## BEGIN

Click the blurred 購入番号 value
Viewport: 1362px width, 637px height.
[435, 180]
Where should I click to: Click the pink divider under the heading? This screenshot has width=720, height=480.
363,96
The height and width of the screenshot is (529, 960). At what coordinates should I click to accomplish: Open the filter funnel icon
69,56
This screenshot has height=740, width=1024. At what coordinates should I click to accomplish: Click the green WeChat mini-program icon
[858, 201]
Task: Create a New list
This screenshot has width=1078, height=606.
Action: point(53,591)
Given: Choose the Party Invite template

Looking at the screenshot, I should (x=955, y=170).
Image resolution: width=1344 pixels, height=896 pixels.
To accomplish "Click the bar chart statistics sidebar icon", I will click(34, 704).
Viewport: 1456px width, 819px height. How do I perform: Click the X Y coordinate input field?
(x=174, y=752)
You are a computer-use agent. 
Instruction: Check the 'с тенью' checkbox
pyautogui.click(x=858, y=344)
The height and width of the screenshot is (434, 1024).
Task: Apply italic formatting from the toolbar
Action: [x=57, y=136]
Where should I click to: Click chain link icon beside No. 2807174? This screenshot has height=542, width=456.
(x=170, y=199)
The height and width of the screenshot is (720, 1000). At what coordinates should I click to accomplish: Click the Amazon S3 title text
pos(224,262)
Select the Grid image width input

## END

Can you rewrite all of the data above, changing every "At what coordinates should I click to accomplish" to "Where do I click to do" and keeping everything else the same?

Click the blurred 購入番号 value
Viewport: 1362px width, 637px height.
[435, 180]
Where should I click to: Click the pink divider under the heading? This screenshot has width=720, height=480.
363,96
The height and width of the screenshot is (529, 960). Where do I click to do: Open the filter funnel icon
69,56
This screenshot has height=740, width=1024. Where do I click to do: Click the green WeChat mini-program icon
[858, 201]
Task: Create a New list
This screenshot has width=1078, height=606.
Action: point(53,591)
Given: Choose the Party Invite template

Looking at the screenshot, I should (x=955, y=170).
Image resolution: width=1344 pixels, height=896 pixels.
To accomplish "Click the bar chart statistics sidebar icon", I will click(34, 704).
Viewport: 1456px width, 819px height. How do I perform: Click the X Y coordinate input field?
(x=174, y=752)
You are a computer-use agent. 
Instruction: Check the 'с тенью' checkbox
pyautogui.click(x=858, y=344)
The height and width of the screenshot is (434, 1024).
Task: Apply italic formatting from the toolbar
Action: [x=57, y=136]
Where should I click to: Click chain link icon beside No. 2807174? This screenshot has height=542, width=456.
(x=170, y=199)
The height and width of the screenshot is (720, 1000). Where do I click to do: Click the Amazon S3 title text
pos(224,262)
Select the Grid image width input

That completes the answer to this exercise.